◆ WHAT YOU ARE ASKED TO DO: In full and without alteration, output each record given here.
── GIVEN RECORDS
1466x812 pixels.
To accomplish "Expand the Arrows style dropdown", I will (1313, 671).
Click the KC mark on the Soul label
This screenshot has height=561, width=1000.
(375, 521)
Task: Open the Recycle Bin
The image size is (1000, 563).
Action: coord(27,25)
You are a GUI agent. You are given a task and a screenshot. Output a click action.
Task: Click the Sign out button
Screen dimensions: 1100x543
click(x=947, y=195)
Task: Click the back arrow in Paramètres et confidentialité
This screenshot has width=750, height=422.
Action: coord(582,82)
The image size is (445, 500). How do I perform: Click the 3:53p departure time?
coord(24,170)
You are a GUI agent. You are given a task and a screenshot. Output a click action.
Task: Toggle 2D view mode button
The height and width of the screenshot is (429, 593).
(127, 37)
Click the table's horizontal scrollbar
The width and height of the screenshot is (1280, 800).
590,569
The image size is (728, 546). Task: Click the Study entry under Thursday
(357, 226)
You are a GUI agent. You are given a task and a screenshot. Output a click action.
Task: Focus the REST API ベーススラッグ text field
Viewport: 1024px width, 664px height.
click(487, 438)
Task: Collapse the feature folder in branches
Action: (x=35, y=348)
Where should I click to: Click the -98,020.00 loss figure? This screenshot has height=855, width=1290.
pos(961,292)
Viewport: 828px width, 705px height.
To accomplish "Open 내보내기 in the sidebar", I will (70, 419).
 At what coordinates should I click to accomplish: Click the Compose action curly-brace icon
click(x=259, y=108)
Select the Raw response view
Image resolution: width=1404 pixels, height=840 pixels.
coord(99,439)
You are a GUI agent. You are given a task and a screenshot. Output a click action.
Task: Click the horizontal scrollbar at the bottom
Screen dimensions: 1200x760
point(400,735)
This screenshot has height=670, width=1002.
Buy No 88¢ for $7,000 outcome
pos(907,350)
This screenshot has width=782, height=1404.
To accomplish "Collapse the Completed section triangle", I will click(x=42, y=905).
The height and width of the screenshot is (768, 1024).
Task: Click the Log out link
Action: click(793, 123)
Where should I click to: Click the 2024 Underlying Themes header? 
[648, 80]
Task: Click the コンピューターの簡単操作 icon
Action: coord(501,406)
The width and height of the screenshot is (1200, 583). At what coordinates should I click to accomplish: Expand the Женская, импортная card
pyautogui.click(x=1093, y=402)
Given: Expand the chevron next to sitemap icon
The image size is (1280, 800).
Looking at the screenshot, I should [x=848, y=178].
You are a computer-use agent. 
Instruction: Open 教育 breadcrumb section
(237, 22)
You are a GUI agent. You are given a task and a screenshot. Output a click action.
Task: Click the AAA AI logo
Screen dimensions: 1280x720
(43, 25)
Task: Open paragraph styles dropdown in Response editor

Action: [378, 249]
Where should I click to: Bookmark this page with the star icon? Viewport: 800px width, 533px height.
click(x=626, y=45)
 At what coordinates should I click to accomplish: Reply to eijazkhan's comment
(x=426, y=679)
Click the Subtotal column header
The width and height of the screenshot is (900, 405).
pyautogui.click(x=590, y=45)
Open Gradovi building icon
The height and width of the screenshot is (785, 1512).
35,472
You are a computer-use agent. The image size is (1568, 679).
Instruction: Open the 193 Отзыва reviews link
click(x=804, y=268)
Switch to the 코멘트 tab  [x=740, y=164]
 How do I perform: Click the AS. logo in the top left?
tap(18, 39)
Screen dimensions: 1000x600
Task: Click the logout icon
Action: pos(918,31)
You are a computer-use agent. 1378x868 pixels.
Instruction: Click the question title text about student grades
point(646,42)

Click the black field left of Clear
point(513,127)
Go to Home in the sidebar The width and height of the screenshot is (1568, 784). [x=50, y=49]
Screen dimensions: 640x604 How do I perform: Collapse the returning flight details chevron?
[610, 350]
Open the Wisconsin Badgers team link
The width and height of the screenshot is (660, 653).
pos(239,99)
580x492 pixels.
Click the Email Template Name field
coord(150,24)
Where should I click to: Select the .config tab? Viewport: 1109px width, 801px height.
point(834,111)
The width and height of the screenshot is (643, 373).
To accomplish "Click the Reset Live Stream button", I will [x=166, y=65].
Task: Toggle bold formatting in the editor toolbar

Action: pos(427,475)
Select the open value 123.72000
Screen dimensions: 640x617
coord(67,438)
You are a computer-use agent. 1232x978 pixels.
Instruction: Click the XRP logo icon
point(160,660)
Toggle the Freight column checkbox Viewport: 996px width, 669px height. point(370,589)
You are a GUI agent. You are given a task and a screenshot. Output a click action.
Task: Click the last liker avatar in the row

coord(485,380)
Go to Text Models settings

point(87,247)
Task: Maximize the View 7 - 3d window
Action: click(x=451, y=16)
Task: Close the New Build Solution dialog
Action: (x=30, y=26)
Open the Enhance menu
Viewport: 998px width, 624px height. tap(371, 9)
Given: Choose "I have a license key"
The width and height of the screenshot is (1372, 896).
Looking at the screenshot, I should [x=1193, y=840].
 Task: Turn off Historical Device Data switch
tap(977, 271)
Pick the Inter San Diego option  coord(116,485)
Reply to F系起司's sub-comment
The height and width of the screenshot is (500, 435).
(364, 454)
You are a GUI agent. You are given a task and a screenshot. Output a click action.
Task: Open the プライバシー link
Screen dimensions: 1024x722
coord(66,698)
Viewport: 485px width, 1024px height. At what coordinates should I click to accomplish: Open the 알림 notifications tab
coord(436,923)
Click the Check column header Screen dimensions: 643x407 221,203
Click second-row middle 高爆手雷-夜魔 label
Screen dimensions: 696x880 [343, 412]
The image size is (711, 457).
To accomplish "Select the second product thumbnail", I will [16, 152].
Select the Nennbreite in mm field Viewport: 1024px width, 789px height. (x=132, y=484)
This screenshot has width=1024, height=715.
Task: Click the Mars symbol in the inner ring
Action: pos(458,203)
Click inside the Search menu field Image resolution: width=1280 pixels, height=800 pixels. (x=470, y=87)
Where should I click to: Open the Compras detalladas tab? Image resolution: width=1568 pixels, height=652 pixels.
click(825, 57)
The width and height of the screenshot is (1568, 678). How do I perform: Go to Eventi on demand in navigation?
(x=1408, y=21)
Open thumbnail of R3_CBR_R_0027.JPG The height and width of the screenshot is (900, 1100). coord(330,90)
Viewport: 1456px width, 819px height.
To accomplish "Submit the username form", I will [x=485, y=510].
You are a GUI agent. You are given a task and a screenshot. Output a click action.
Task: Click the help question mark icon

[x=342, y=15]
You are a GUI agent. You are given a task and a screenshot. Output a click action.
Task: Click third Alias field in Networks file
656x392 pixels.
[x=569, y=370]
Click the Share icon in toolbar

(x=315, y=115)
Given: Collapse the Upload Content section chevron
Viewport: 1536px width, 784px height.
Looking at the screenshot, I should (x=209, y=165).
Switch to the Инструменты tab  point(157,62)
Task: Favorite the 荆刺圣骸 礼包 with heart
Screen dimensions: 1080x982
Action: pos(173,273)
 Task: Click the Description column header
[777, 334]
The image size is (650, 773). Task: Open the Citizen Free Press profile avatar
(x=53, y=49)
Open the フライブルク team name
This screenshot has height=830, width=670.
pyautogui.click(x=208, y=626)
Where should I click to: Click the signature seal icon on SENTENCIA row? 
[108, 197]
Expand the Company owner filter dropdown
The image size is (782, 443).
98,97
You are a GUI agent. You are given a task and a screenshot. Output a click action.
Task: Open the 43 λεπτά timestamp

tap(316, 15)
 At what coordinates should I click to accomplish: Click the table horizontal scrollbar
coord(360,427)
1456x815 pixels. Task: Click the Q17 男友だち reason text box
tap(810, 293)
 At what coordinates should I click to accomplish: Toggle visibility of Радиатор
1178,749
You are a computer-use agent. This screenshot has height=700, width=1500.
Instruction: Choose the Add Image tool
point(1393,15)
────
◆ SOLUTION TO THIS EXERCISE:
1466x812 pixels.
To accomplish "Expand the Arrows style dropdown", I will (1313, 671).
Click the KC mark on the Soul label
This screenshot has height=561, width=1000.
(375, 521)
Task: Open the Recycle Bin
The image size is (1000, 563).
Action: coord(27,25)
You are a GUI agent. You are given a task and a screenshot. Output a click action.
Task: Click the Sign out button
Screen dimensions: 1100x543
click(x=947, y=195)
Task: Click the back arrow in Paramètres et confidentialité
This screenshot has width=750, height=422.
Action: coord(582,82)
The image size is (445, 500). How do I perform: Click the 3:53p departure time?
coord(24,170)
You are a GUI agent. You are given a task and a screenshot. Output a click action.
Task: Toggle 2D view mode button
The height and width of the screenshot is (429, 593).
(127, 37)
Click the table's horizontal scrollbar
The width and height of the screenshot is (1280, 800).
590,569
The image size is (728, 546). Task: Click the Study entry under Thursday
(357, 226)
You are a GUI agent. You are given a task and a screenshot. Output a click action.
Task: Focus the REST API ベーススラッグ text field
Viewport: 1024px width, 664px height.
click(487, 438)
Task: Collapse the feature folder in branches
Action: (x=35, y=348)
Where should I click to: Click the -98,020.00 loss figure? This screenshot has height=855, width=1290.
pos(961,292)
Viewport: 828px width, 705px height.
To accomplish "Open 내보내기 in the sidebar", I will (70, 419).
 At what coordinates should I click to accomplish: Click the Compose action curly-brace icon
click(x=259, y=108)
Select the Raw response view
Image resolution: width=1404 pixels, height=840 pixels.
coord(99,439)
You are a GUI agent. You are given a task and a screenshot. Output a click action.
Task: Click the horizontal scrollbar at the bottom
Screen dimensions: 1200x760
point(400,735)
This screenshot has height=670, width=1002.
Buy No 88¢ for $7,000 outcome
pos(907,350)
This screenshot has width=782, height=1404.
To accomplish "Collapse the Completed section triangle", I will click(x=42, y=905).
The height and width of the screenshot is (768, 1024).
Task: Click the Log out link
Action: click(793, 123)
Where should I click to: Click the 2024 Underlying Themes header? 
[648, 80]
Task: Click the コンピューターの簡単操作 icon
Action: coord(501,406)
The width and height of the screenshot is (1200, 583). At what coordinates should I click to accomplish: Expand the Женская, импортная card
pyautogui.click(x=1093, y=402)
Given: Expand the chevron next to sitemap icon
The image size is (1280, 800).
Looking at the screenshot, I should [x=848, y=178].
You are a computer-use agent. 
Instruction: Open 教育 breadcrumb section
(237, 22)
You are a GUI agent. You are given a task and a screenshot. Output a click action.
Task: Click the AAA AI logo
Screen dimensions: 1280x720
(43, 25)
Task: Open paragraph styles dropdown in Response editor

Action: [378, 249]
Where should I click to: Bookmark this page with the star icon? Viewport: 800px width, 533px height.
click(x=626, y=45)
 At what coordinates should I click to accomplish: Reply to eijazkhan's comment
(x=426, y=679)
Click the Subtotal column header
The width and height of the screenshot is (900, 405).
pyautogui.click(x=590, y=45)
Open Gradovi building icon
The height and width of the screenshot is (785, 1512).
35,472
You are a computer-use agent. The image size is (1568, 679).
Instruction: Open the 193 Отзыва reviews link
click(x=804, y=268)
Switch to the 코멘트 tab  [x=740, y=164]
 How do I perform: Click the AS. logo in the top left?
tap(18, 39)
Screen dimensions: 1000x600
Task: Click the logout icon
Action: pos(918,31)
You are a computer-use agent. 1378x868 pixels.
Instruction: Click the question title text about student grades
point(646,42)

Click the black field left of Clear
point(513,127)
Go to Home in the sidebar The width and height of the screenshot is (1568, 784). [x=50, y=49]
Screen dimensions: 640x604 How do I perform: Collapse the returning flight details chevron?
[610, 350]
Open the Wisconsin Badgers team link
The width and height of the screenshot is (660, 653).
pos(239,99)
580x492 pixels.
Click the Email Template Name field
coord(150,24)
Where should I click to: Select the .config tab? Viewport: 1109px width, 801px height.
point(834,111)
The width and height of the screenshot is (643, 373).
To accomplish "Click the Reset Live Stream button", I will [x=166, y=65].
Task: Toggle bold formatting in the editor toolbar

Action: pos(427,475)
Select the open value 123.72000
Screen dimensions: 640x617
coord(67,438)
You are a computer-use agent. 1232x978 pixels.
Instruction: Click the XRP logo icon
point(160,660)
Toggle the Freight column checkbox Viewport: 996px width, 669px height. point(370,589)
You are a GUI agent. You are given a task and a screenshot. Output a click action.
Task: Click the last liker avatar in the row

coord(485,380)
Go to Text Models settings

point(87,247)
Task: Maximize the View 7 - 3d window
Action: click(x=451, y=16)
Task: Close the New Build Solution dialog
Action: (x=30, y=26)
Open the Enhance menu
Viewport: 998px width, 624px height. tap(371, 9)
Given: Choose "I have a license key"
The width and height of the screenshot is (1372, 896).
Looking at the screenshot, I should [x=1193, y=840].
 Task: Turn off Historical Device Data switch
tap(977, 271)
Pick the Inter San Diego option  coord(116,485)
Reply to F系起司's sub-comment
The height and width of the screenshot is (500, 435).
(364, 454)
You are a GUI agent. You are given a task and a screenshot. Output a click action.
Task: Open the プライバシー link
Screen dimensions: 1024x722
coord(66,698)
Viewport: 485px width, 1024px height. At what coordinates should I click to accomplish: Open the 알림 notifications tab
coord(436,923)
Click the Check column header Screen dimensions: 643x407 221,203
Click second-row middle 高爆手雷-夜魔 label
Screen dimensions: 696x880 [343, 412]
The image size is (711, 457).
To accomplish "Select the second product thumbnail", I will [16, 152].
Select the Nennbreite in mm field Viewport: 1024px width, 789px height. (x=132, y=484)
This screenshot has width=1024, height=715.
Task: Click the Mars symbol in the inner ring
Action: pos(458,203)
Click inside the Search menu field Image resolution: width=1280 pixels, height=800 pixels. (x=470, y=87)
Where should I click to: Open the Compras detalladas tab? Image resolution: width=1568 pixels, height=652 pixels.
click(825, 57)
The width and height of the screenshot is (1568, 678). How do I perform: Go to Eventi on demand in navigation?
(x=1408, y=21)
Open thumbnail of R3_CBR_R_0027.JPG The height and width of the screenshot is (900, 1100). coord(330,90)
Viewport: 1456px width, 819px height.
To accomplish "Submit the username form", I will [x=485, y=510].
You are a GUI agent. You are given a task and a screenshot. Output a click action.
Task: Click the help question mark icon

[x=342, y=15]
You are a GUI agent. You are given a task and a screenshot. Output a click action.
Task: Click third Alias field in Networks file
656x392 pixels.
[x=569, y=370]
Click the Share icon in toolbar

(x=315, y=115)
Given: Collapse the Upload Content section chevron
Viewport: 1536px width, 784px height.
Looking at the screenshot, I should (x=209, y=165).
Switch to the Инструменты tab  point(157,62)
Task: Favorite the 荆刺圣骸 礼包 with heart
Screen dimensions: 1080x982
Action: pos(173,273)
 Task: Click the Description column header
[777, 334]
The image size is (650, 773). Task: Open the Citizen Free Press profile avatar
(x=53, y=49)
Open the フライブルク team name
This screenshot has height=830, width=670.
pyautogui.click(x=208, y=626)
Where should I click to: Click the signature seal icon on SENTENCIA row? 
[108, 197]
Expand the Company owner filter dropdown
The image size is (782, 443).
98,97
You are a GUI agent. You are given a task and a screenshot. Output a click action.
Task: Open the 43 λεπτά timestamp

tap(316, 15)
 At what coordinates should I click to accomplish: Click the table horizontal scrollbar
coord(360,427)
1456x815 pixels. Task: Click the Q17 男友だち reason text box
tap(810, 293)
 At what coordinates should I click to accomplish: Toggle visibility of Радиатор
1178,749
You are a computer-use agent. This screenshot has height=700, width=1500.
Instruction: Choose the Add Image tool
point(1393,15)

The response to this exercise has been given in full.